We have done some research and are wondering how old your KLR-202 receiver is. The original KLR-202s had a PWM frequency of 500-2000Hz whereas modern receivers are around 20KHz. The Locolinc web site describes the Series 200 transmitters as The original Locolinc family was designed with a modular approach in mind. That is a typical locomotive receiver consists of an RF receiver and a control board. The design of the Locolinc Series 200 allows existing systems a convenient compatible path of operation by using a unique converter module to replace the RF receiver. We are wondering if "the unique converter module" is affecting the motor voltage in some way that the soundcard does not like.

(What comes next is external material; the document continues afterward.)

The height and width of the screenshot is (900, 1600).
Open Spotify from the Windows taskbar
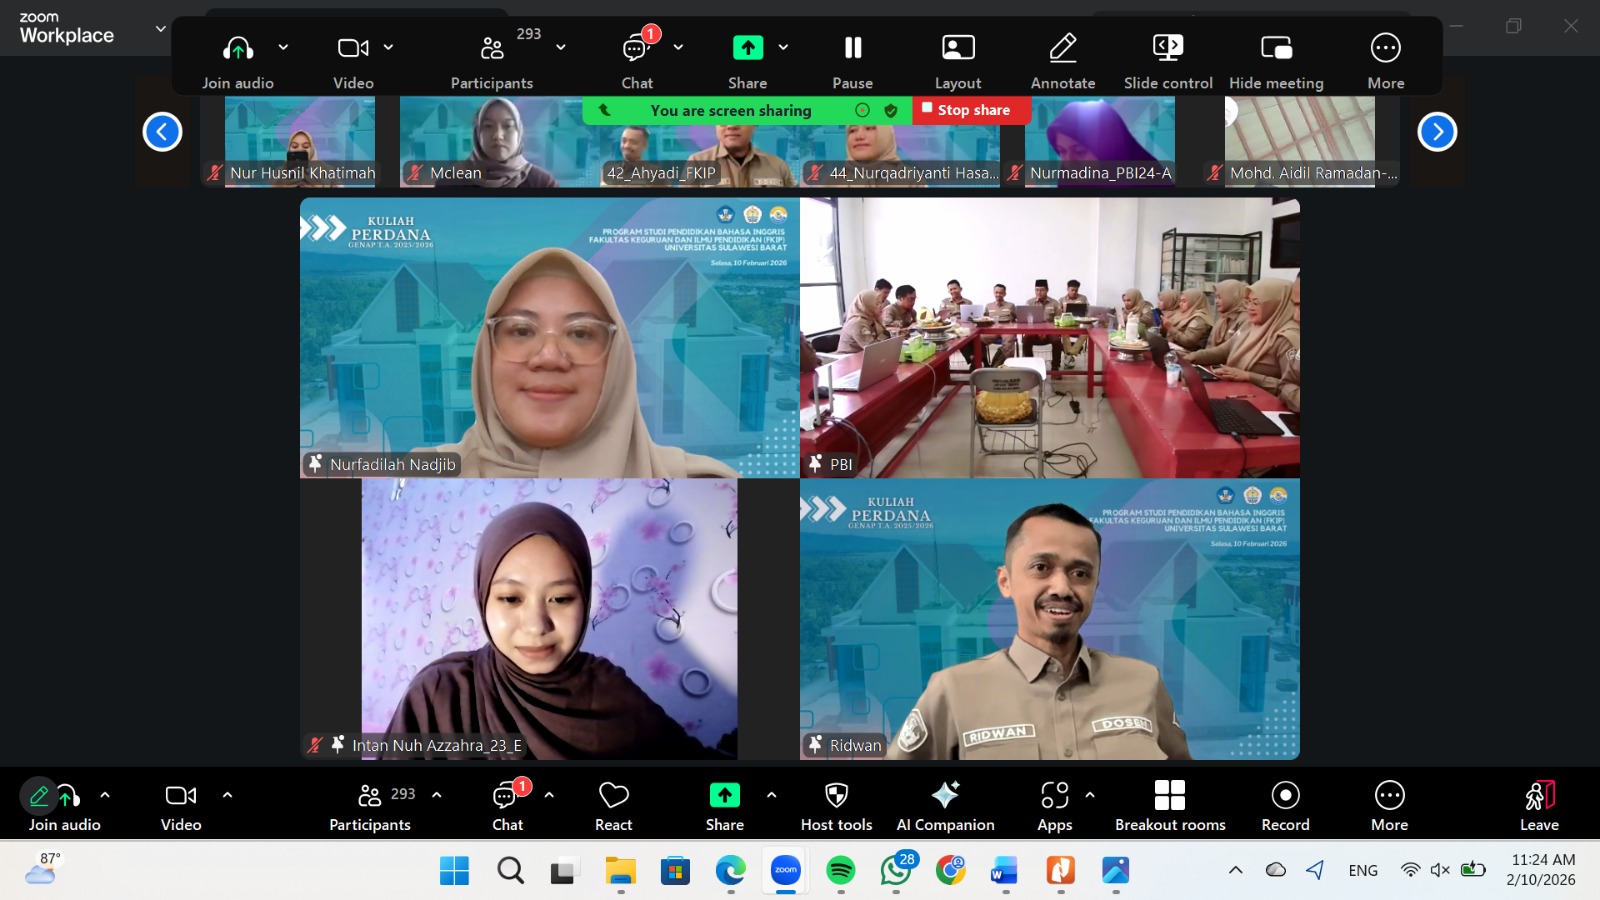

One way of checking would be to put the loco on blocks for static running, disconnect the KLR-202 from the motor and connect a model railway controller in its place. Then power up and see if the problem still exists. If the broken chuff on one beep disappears then the KLR-202 is the problem.

Regards
Peter Lucas
MyLocoSound
 
By the way, the confusion over button allocations probably relates to different versions of the soundcards. The current blue soundcard has the brake squeal on TV remote button 8. The older green soundcard, which was superseded two years ago, had the chuff sensitivity on button 8.

Regards
Peter Lucas
MyLocoSound
 
Thanks again Peter. I have my engine on a static run stand so I can try your suggestion and test the engine without the receiver. I'll let you know. By the way --- while I was running the engine a little while ago, with the load sensitivity at 3, at start up the chuff was nice and throaty but after about five seconds the volume lowered even though I was still accelerating the throttle. Even if I decelerated and then accelerated again, the chuff volume never increased and always stayed at that mid-range volume. I tried this a number of times with the same result. The way I understood your great chuff explanation, I thought that the chuff volume would always increase while throttling up. Am I mistaken? Also, while testing, I would stop the engine while I thought something through. I then noticed that after a few minutes (I never really measured the time) the background steam hiss would stop and the engine would go totally silent. I assumed the hiss would always stay on when the engine was idle. Is the shutdown normal because the battery power was always on? Some more things to think about ---- Sorry?
 
Peter ---- I'll be hornswoggled!!! I'm not sure exactly what that means myself but it otherwise certainly means you are absolutely RIGHT! I did exactly as you said and --- no more problem! The chuff works just like in Rik's video. The Locolinc Series 200 transmitter is fairly new and communicates with the receiver via wi-fi which dramatically expands the distance you can control your trains. As you said the old receivers had a small RF board wire connected to them for radio reception. To use the new transmitter you have to exchange the RF board with the "unique converter module" to receive wi-fi. I got the new transmitter just about six months ago and am still in the process of changing out RF boards on all my 15 engines --- just a couple more to go. So now my question is ---- is it the new "unique converter module" or is it the old KLR-202 receiver that is giving us the problem? Or both? What do we do now? Btw, the steam hiss actually shuts down after about a minute and a half ---this time I timed it.